Klinsmann made controversial decisions, such as dropping Landon Donovan from the 2014 World Cup roster while taking along relatively inexperienced players such as John Brooks, Julian Green and DeAndre Yedlin. Brooks and Green were among five German-Americans on the 23-man U.S. World Cup roster, which drew criticism from some in the American soccer community.

He coached the team to a 55-27-16 record, including a U.S.-record 12-game winning streak and victories in exhibitions at Italy, Germany and the Netherlands. He has worked in the past year to integrate more young players into the lineup, such as teen midfield sensation Christian Pulisic, Bobby Wood and Jordan Morris.

Arena, a 65-year-old wisecracking Brooklynite known for blunt talk, was inducted into the U.S. National Soccer Hall of Fame in 2010. He coached the University of Virginia from 1978-95, then coached D.C. United to titles in Major League Soccer's first two seasons before losing in the 1998 final.
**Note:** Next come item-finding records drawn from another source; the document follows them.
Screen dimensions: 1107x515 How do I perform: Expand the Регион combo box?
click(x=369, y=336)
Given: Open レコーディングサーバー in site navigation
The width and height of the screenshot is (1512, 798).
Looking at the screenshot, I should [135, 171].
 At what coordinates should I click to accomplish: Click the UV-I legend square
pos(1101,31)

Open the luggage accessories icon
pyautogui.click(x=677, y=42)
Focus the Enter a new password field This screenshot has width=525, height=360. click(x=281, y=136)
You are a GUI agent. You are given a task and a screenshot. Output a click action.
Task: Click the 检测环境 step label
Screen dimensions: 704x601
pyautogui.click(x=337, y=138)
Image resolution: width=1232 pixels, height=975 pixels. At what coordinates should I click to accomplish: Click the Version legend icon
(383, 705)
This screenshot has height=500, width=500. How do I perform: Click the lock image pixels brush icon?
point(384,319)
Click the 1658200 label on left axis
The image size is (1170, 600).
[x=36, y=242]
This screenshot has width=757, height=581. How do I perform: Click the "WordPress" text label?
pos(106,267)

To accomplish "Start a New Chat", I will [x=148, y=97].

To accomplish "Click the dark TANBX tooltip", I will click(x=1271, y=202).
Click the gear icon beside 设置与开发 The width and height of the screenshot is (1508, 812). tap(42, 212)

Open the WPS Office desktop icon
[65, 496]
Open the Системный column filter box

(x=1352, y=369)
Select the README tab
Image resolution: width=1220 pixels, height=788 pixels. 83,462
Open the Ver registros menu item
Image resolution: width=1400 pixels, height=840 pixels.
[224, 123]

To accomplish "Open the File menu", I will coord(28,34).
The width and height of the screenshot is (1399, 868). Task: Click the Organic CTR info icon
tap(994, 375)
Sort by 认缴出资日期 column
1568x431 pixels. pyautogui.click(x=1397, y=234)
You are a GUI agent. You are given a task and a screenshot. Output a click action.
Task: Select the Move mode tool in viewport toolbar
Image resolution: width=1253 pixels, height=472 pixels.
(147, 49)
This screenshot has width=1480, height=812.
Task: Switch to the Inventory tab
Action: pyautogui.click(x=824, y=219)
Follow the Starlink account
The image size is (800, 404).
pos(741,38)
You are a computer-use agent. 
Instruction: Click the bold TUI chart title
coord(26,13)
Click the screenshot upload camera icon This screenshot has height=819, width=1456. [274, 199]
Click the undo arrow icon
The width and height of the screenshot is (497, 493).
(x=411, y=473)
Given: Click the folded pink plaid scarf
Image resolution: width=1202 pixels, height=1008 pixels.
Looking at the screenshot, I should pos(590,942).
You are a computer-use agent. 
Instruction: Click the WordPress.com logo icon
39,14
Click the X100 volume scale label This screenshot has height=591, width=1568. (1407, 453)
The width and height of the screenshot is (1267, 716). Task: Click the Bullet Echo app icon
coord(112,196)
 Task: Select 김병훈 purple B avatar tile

As U.S. coach, he led the Americans to the 2002 World Cup quarterfinals in the team's best finish since 1930.

He was let go after the team's first-round elimination in 2006. Gulati unsuccessfully courted Klinsmann, who won the 1990 World Cup with West Germany and the 1996 European Championship with Germany, then coached his nation to the 2006 World Cup semifinals.

When Gulati and Klinsmann couldn't reach an agreement, the USSF hired Bradley, who coached the team to the second round of the 2010 World Cup. A year later, the Americans stumbled in the Gold Cup, and Klinsmann replaced Bradley.

Arena coached the New York Red Bulls of MLS from July 2006 to November 2007, then was hired the following August by the Galaxy. He led the team to MLS titles in 2011, '12 and '14.